▸ PARTS OF THE EXERCISE
A – List the seasonal entries the piece on the best novels of 2020 says the author has already written this year.
B – Pick up the piece on the best novels of 2020 right after its final sentence and carry it on.

▸ PAGE
----
I’m a nonfiction author, but a large proportion of the books I read ‘for fun’ are novels. I find it easier to immerse myself in fiction—partly, I think, because I am not constantly trying to pick apart how they’ve been constructed, in the hope of doing something similar myself. I can relax into them, let the words flow over me, and simply… enjoy.
This year I’ve been writing a series highlighting the most notable new novels of each season (read my entries highlighting fiction published in spring 2020, summer 2020, and autumn/fall 2020 — with apologies to those in the Southern hemisphere), and it’s been a pleasure to take stock of the literary landscape at regular intervals. As with any such list, they are necessarily partial and subject to my own taste and biases. Still, you might find them interesting.
Similarly, here is a short list of my own personal reading highlights of the year: the best new novels of 2020… in my humble opinion, as they say on the internet.
Sophie Mackintosh’s Blue Ticket
Mackintosh’s debut The Water Cure was a dizzyingly ambiguous novel about three sisters kept by their parents from a world that may or may not have been contaminated by some unspecified disaster. It was dazzlingly good, almost suffocatingly claustrophobic, and so I awaited her second outing keenly. How gratifying, then, to find Blue Ticket a tonally similar, and yet somehow entirely fresh work of dystopian fiction.
Set in an alternate reality, possibly a dystopian near-future (as in The Water Cure, this is never made explicit), we meet our protagonist Calla as she is allocated a ‘blue ticket’ in the government-sanctioned lottery, which decides which girls should go on to become mothers. A blue ticket marks Calla for a child-free future – one in which she might prioritise independence and career. When we find her a decade or so later she has done just that: she is a scientist by day, hedonist by night. But when she becomes obsessed with the idea of becoming pregnant, and does so by underhand means, she becomes an outlaw and we see how quickly society turns on her.
----
▸ DATA EXCERPT
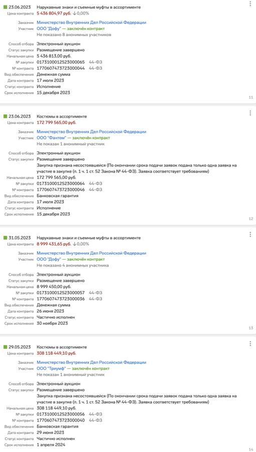
Task: Open the three-dot menu for ООО "Триумф" contract
Action: [x=250, y=344]
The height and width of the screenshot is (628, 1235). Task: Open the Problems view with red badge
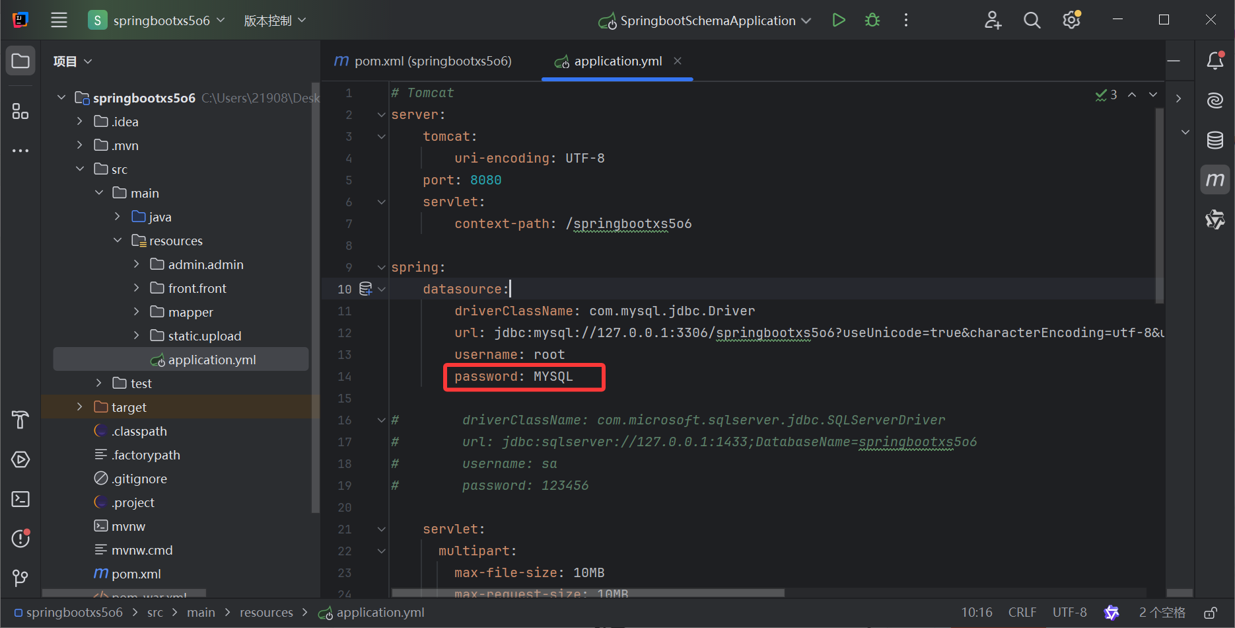point(20,538)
----
▸ RESPONSES FOR EACH TASK
A – spring 2020, summer 2020, autumn/fall 2020

B –
I wrote a longer review of the book for New Humanist magazine, in which I remarked on how speculative fiction allows us to examine moral questions without the normal baggage that we all bring to our reading of a book. “Blue Ticket reads like an allegory,” I noted, “but the moral we are to take from it is not clear.” This is the pleasure of Mackintosh’s fiction: her heroines are as morally complex as the world they live in. A book that stays with you long after you consign it to the bookshelf.
Garth Greenwell’s Cleanness
Greenwell’s novel (although it could equally be described as a collection of short stories, or a series of vignettes, or – as he has described it in the past – ‘a lieder cycle’) portrays an unnamed American man living and teaching in Sofia, Bulgaria. Autobiographical, in the loosest sense, it is a portrait of a gay man navigating a life in an often homophobic country, forging intimate connections, and bearing witness to political and social upheaval.
Cleanness is perhaps most notable for its portrayals of queer sex, which are delicately but unflinchingly written, and suffused with unspoken questions of trust, vulnerability and power. In parts, we are invited to share in our protagonist’s humiliation, as he is truly laid bare upon the page. Desire, in Greenwell’s book, is a strange and shapeshifting creature which spits at and scratches its owner. “Sex is … at once as near to and as far from authenticity as we come,” as he has written. “In no other activity, I think, do the physical and metaphysical draw so near one another.” Quite. It’s a clear, calm and rather beautiful book that I admire a great deal.
Susanna Clarke’s Piranesi
Susanna Clarke had an enormous hit with her 2004 debut, Jonathan Strange & Mr Norrell, a great tome with Tolkienian ambition – telling the story of the ‘rediscovery’ of magic during the Napoleonic Wars – and mainstream appeal. So this slim novel had a lot to live up to. Fans will be delighted to hear that it succeeds magnificently.
Set in a fantastical other world, which (as it soon becomes clear) runs parallel to our own, we find its protagonist wandering an infinite series of ruined halls through which wind rushes, clouds condense and seawater washes. Clarke is said to have been inspired by the surreal short stories of Jorge Luis Borges; her lead character takes his nickname from the 18th-century Italian painter of vast, imaginary prisons.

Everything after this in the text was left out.